We detected chromosome abnormalities in 6.0% of the specimens, which was higher than reported in previous studies in other countries (between 2.7–3.1%),8, 12, 13, 14 although the frequency of abnormal karyotype in the specimens with indication of AMA was 2.8%, which was similar to that in other studies (between 2.1–3.4%).8, 12, 13, 15 The contributing factor of high frequency of chromosome abnormality is likely to be the larger proportion of referrals for abnormal ultrasound findings (14.1%) compared with previous studies.8, 12, 13 These findings suggest that amniocentesis for fetal karyotyping in our study population was performed for pregnant women with more significant abnormal ultrasound findings.

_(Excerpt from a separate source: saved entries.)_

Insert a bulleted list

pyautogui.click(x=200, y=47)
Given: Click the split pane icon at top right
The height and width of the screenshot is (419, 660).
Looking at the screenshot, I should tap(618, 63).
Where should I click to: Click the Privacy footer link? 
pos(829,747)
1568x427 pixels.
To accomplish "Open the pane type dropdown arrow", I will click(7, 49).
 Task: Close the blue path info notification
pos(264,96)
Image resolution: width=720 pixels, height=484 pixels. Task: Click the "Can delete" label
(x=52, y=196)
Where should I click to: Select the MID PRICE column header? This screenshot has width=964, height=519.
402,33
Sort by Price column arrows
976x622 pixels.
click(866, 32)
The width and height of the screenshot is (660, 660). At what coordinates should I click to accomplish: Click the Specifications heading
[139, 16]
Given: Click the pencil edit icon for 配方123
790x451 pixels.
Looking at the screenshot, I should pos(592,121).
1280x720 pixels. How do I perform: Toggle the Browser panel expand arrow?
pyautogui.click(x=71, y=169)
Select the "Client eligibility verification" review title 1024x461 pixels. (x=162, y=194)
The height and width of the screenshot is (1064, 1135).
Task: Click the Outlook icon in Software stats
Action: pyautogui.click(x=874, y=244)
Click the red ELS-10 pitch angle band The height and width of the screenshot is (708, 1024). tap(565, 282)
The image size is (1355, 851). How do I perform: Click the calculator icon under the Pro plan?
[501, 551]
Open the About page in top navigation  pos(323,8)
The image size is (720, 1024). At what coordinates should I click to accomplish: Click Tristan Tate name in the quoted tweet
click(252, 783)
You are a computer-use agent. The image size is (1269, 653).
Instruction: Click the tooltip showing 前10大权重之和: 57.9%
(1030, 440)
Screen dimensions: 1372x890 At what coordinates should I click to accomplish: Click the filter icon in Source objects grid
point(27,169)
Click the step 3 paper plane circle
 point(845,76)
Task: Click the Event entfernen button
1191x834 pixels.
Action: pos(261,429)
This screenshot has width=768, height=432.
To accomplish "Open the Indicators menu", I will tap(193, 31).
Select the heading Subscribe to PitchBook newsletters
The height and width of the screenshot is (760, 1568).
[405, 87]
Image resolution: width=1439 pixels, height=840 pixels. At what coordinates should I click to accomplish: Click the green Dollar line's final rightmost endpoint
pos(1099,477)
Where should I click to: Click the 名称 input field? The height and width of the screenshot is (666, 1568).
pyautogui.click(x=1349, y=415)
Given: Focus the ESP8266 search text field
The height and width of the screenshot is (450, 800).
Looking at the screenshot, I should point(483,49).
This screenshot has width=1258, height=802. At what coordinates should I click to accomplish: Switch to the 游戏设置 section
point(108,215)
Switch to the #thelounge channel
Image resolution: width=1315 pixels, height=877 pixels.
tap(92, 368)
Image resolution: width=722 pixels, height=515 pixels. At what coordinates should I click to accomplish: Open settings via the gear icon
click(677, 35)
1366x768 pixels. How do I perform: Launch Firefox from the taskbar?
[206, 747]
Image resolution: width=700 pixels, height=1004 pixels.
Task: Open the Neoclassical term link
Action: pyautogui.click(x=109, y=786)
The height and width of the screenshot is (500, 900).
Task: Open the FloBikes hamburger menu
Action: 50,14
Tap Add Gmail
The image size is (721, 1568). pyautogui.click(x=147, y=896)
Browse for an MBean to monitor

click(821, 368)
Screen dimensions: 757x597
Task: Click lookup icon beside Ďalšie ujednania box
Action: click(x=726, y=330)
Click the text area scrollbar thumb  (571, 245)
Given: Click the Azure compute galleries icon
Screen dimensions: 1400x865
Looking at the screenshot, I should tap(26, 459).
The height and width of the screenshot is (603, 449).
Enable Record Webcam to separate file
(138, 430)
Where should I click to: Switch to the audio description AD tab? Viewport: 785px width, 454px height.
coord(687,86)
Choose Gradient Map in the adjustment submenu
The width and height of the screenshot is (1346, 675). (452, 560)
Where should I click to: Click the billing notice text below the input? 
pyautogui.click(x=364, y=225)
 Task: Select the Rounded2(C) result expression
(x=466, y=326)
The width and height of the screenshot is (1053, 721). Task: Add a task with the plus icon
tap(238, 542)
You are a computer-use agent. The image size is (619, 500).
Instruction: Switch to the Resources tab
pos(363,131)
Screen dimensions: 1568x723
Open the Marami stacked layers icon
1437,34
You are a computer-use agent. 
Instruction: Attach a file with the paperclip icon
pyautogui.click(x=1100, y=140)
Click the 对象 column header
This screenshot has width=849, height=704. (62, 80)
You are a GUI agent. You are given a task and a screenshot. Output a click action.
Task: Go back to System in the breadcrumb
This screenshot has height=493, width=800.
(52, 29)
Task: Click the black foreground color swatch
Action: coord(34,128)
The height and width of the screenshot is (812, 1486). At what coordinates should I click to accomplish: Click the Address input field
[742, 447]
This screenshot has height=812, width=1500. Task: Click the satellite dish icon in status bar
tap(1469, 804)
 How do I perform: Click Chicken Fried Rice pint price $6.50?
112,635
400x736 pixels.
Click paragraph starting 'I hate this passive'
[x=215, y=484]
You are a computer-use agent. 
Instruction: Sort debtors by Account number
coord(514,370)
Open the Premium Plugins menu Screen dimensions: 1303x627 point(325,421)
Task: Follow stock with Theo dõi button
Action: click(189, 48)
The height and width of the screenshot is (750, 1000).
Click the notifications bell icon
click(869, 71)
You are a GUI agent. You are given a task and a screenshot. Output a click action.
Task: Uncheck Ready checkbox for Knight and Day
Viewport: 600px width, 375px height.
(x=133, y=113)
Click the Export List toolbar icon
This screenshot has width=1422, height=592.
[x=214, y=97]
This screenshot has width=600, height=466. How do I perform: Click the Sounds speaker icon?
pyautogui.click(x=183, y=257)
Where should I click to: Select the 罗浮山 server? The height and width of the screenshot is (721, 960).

Frequency and types of chromosome abnormalities detected by amniocentesis

We found that 75.6% of abnormal karyotype detected by amniocentesis before 22 weeks of gestation was composed of either autosomal aneuploidy (64.0%) or sex chromosomal aneuploidy (11.6%). When we excluded balanced structural rearrangement (12.9% of all abnormal karyotype), the proportion of autosomal aneuploidy and sex chromosome aneuploidy was 73.5% and 13.3%, respectively. These findings were similar to the report by Wellesley et al.5 on the results of population-based congenital anomaly registers in Europe, which showed the frequency of autosomal and sex chromosome aneuploidy to be 71.1% and 12.1%, respectively. In our study, the frequency of trisomy 18 and sex chromosome trisomies was 19.9%(=303/1524) and 6.6%(=100/1524), respectively, both higher than those reported by Wellesley et al.5 These findings were most likely attributed that our study assessed fetal abnormal karyotype before 22 gestational weeks which included unborn cases.

Frequency and types of chromosome abnormalities in AMA by maternal age

In this study, maternal age-specific rates for abnormal karyotype ascertained in the Japanese population receiving amniocentesis because of AMA were documented. We confirmed the age dependency of abnormal karyotype including clinically significant abnormal karyotype such as autosomal and sex chromosomal aneuploidies. The frequency of these abnormal karyotypes was similar to the data of a European collaborative of 52 965 amniocenteses performed on women aged 35 compiled prior to the routine use of fetal aneuploidy screening.16 Maternal age-specific rates for abnormal karyotype revealed in this study could assist Japanese pregnant women in understanding the risk of fetal chromosome abnormalities and their decision for prenatal testing.

Limitations of the study

The information available was dependent on what was revealed in the laboratory requisition forms at the time of testing. Nonetheless, our study presented the largest series of amniocentesis cases in Japan, accounting for about a third of all specimens in the country.17

Conclusion

We reported on the frequency and the type of chromosome abnormalities diagnosed in utero before 22 weeks of gestation among the local population. The findings may provide valuable information for prenatal genetic counseling followed the decision in electing appropriate testing options.